Age and Reposting of the News

  • Debate over whether a 3‑month‑old kernel change is “stale” or still useful to feature.
  • Some argue it’s been reposted too often and kernel devs already moved on; others say most users don’t track mainline closely and only see changes once distros ship them.
  • Broader preference tension: “only new” vs “filtered by time” news, with some preferring older, vetted items over fresh hype.

What the Patch Actually Does

  • Change targets Linux’s busy polling networking path, via epoll busy poll and a specific ioctl.
  • It allows the kernel to suspend NIC IRQs while user space busy‑polls, then back off when traffic is low, cutting wasted CPU cycles.
  • Only applies if applications explicitly opt into epoll busy polling; default NAPI behavior is unaffected.
  • The “up to 30%” number is from benchmarks on network‑heavy apps (e.g., memcached); it’s savings on the networking/communication part, not whole‑system power.

Scope and Applicability

  • Many commenters stress this is mainly relevant for data‑center‑style, latency‑sensitive workloads that already use busy polling.
  • Typical desktops, laptops, and home routers usually won’t see a benefit; many commercial routers offload most traffic to hardware anyway.
  • Some embedded and custom Linux routing/NAS setups might benefit, but only if they use the specialized busy‑poll APIs.
  • Others note that many high‑performance data‑center stacks bypass the kernel entirely (DPDK, XDP, userspace stacks), so this patch won’t help those.

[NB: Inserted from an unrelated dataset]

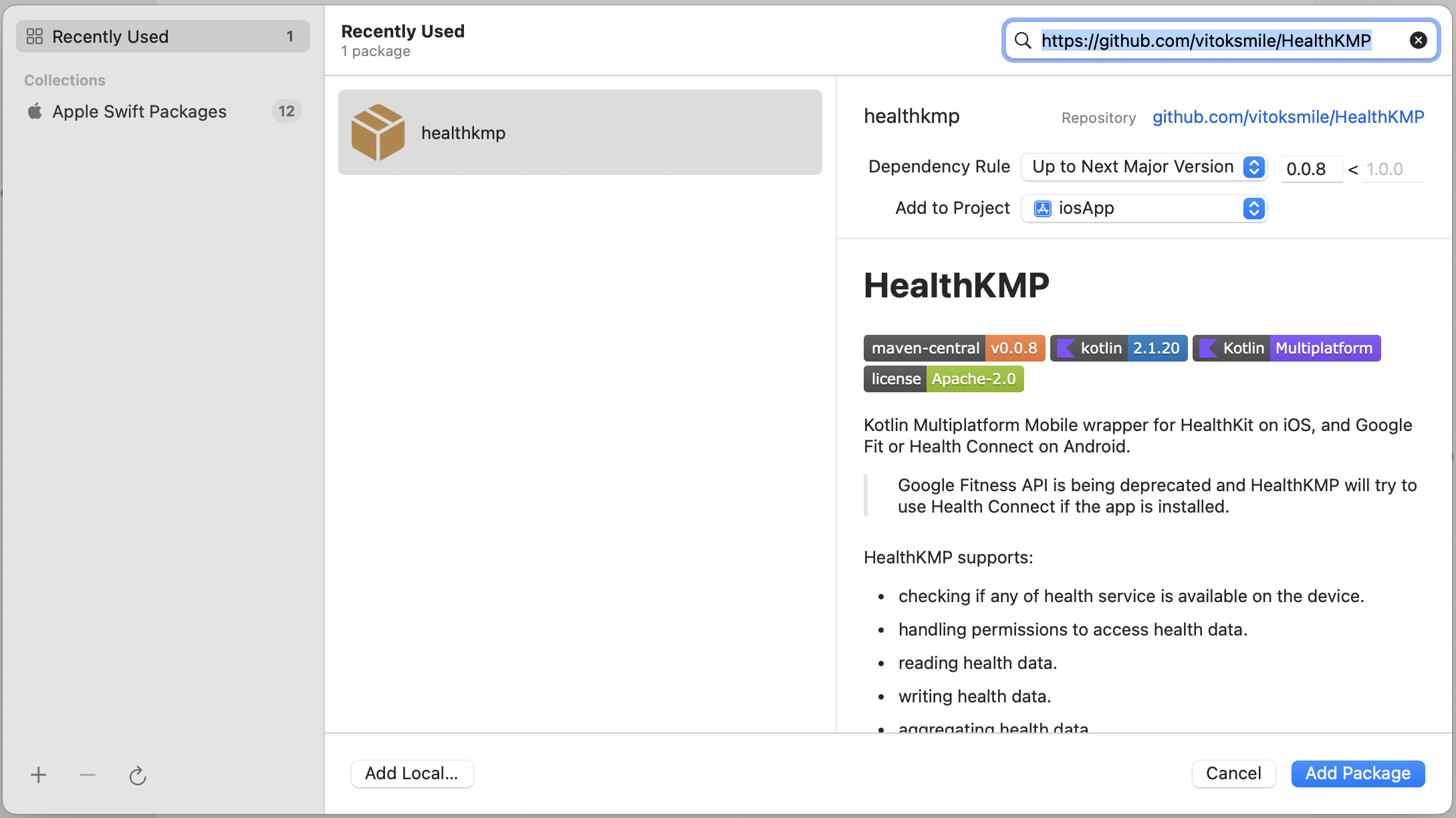Clear the search field with x icon
Screen dimensions: 1456x818
(1418, 40)

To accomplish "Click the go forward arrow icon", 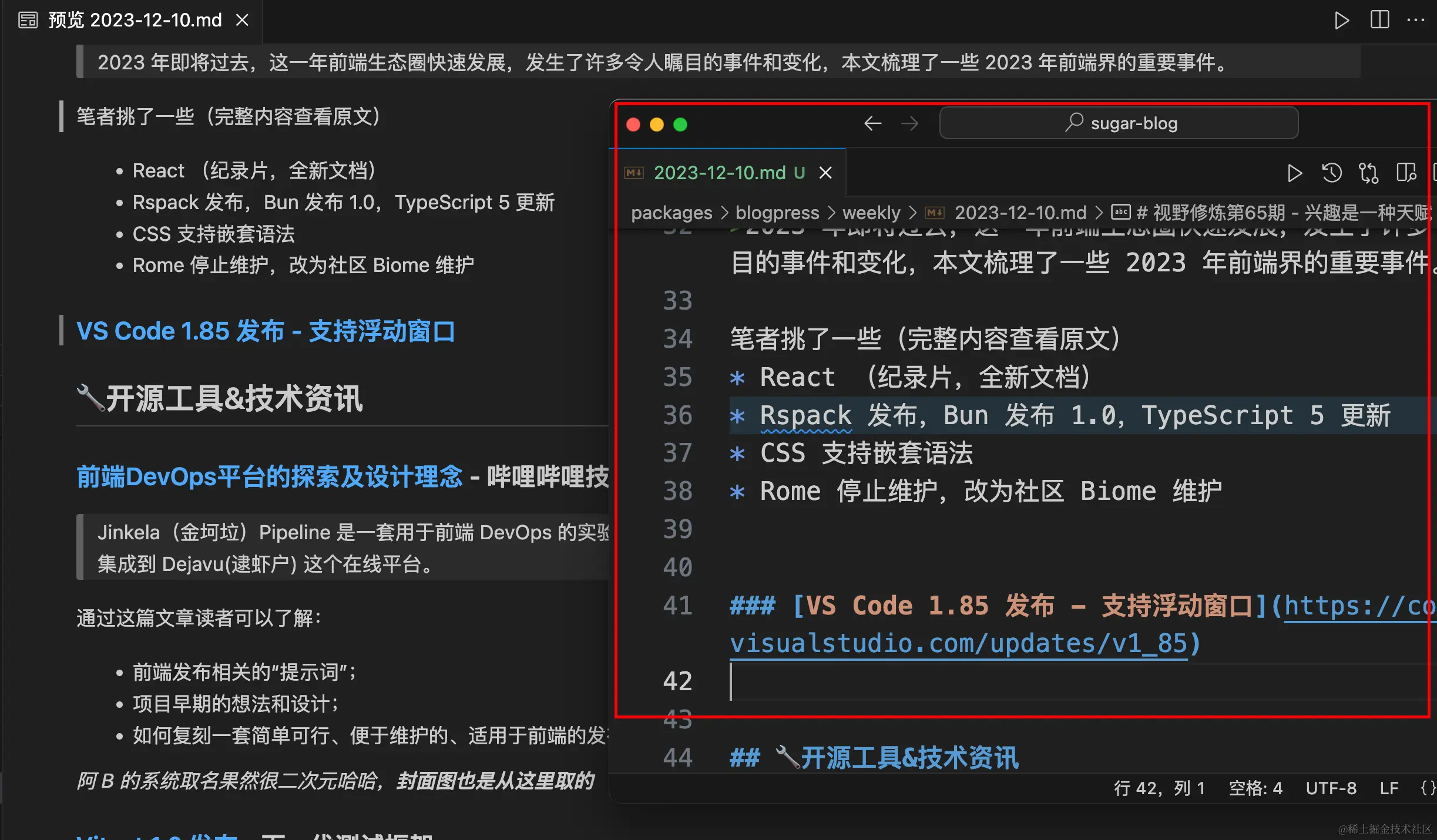I will (x=909, y=123).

Linux, Android, and Install Base

  • Discussion over what “Linux” refers to: kernel vs “Linux distributions” vs Android.
  • Several point out that most Linux kernels in the world likely run on Android devices or embedded/IoT, not traditional servers or desktops.

Performance, Efficiency, and Incentives

  • Strong agreement that energy‑efficient code matters, especially at hyperscale and in HPC.
  • Contrast between “premature optimization” in app code and justified low‑level optimization in the kernel.
  • Some call for “green X‑prize”-style incentives; others argue hyperscalers already have strong financial motivation but may still underinvest due to misaligned incentives.
  • Side thread: profiling vs using LLMs to find inefficiencies—profilers are seen as the correct tool.